Chilli pepper

Many varieties exist in our islands and bear very colorful names. Judge for yourself: “Bonda-à-man-Jacques pepper”, “Cabresse pepper”, “Caribbean pepper,” Cherry pepper “,” Rabid pepper “,” Zozio pepper “(bird),” Indian pepper “, etc.

Note that almost all forms of peppers belong to two species Capsicum frutescens L.: Small, elongated or round fruits, erect (type “Piment-z’oiseau”). Capsicum sinense Jacques: long confused with the previous one, with larger fruits, of the “lantern” type, bent or hanging.
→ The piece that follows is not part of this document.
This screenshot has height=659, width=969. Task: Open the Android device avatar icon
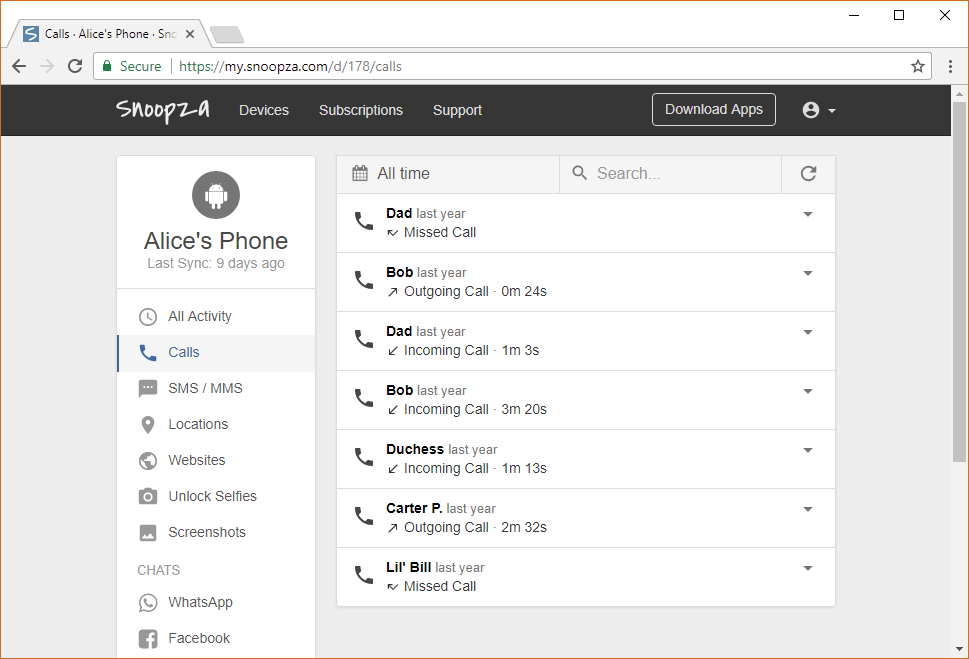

Peppers have been known for a long time in Martinique. The Caribbean and the first French colonists made a strong consumption of it: “The Chili, Indian pepper, or Brazilian pepper, that the arborists call Capsicum, has always been the main grocery store, both for the Indians (Caribbean) and for French inhabitants. »(R.P. Du Tertre). The Caribbean, it seems, put them in full handles in all their sauces, to the point that it was very difficult for the colonist of the time to taste their cuisine.
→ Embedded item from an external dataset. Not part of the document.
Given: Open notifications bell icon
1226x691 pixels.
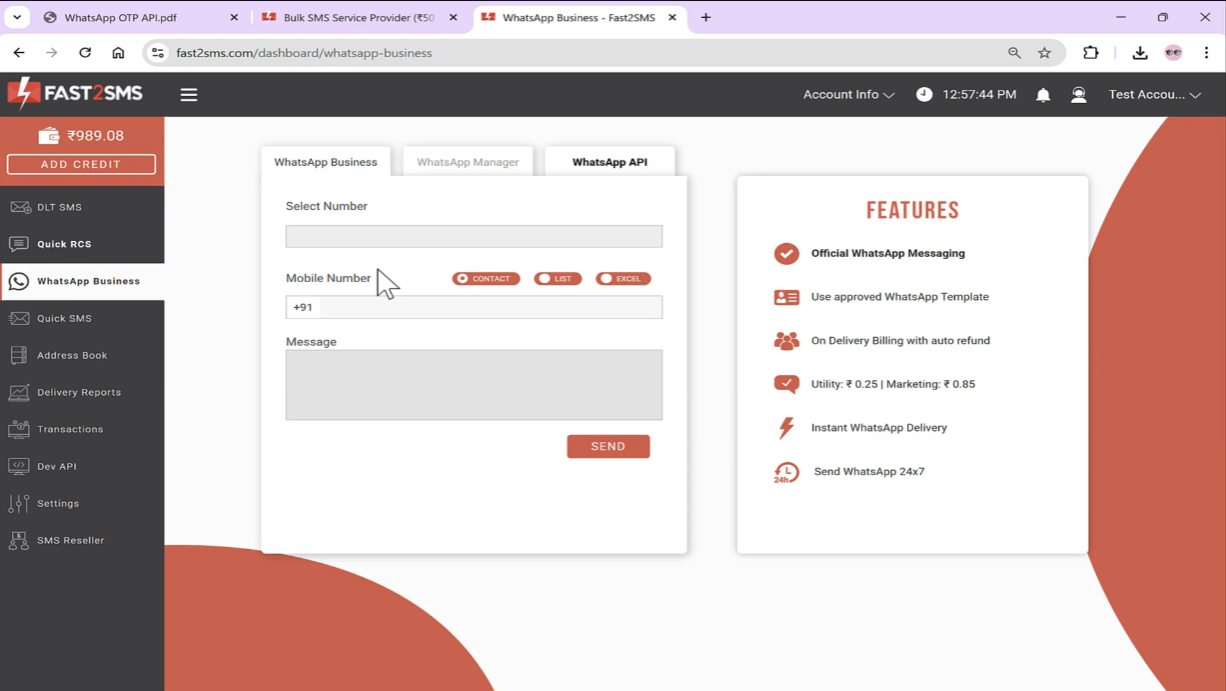Looking at the screenshot, I should point(1043,95).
They also used the Chili to cure the fever and this in an original way: “They take small round pepper, which is the strongest and the most hot of all, and after having rubbed a net of it, they open by force with the patient’s fingers, eyes, and pass this trickle over his apple several times … ”(RP Du Tertre).

We do not know the effectiveness of this treatment, but the pain was certainly so severe that the patient had to forget his fever! Today, Chili is no longer used for fever, but it is certainly the most used spice in Martinique. We put it in all the sauces, to which it gives a lot of taste. Some believe that it stimulates the appetite.

The peppers, dried and ground, give cayenne pepper; dried in the sun and in the oven, they are the chillies which are the subject of an important manufacture in Japan and in certain English Antilles.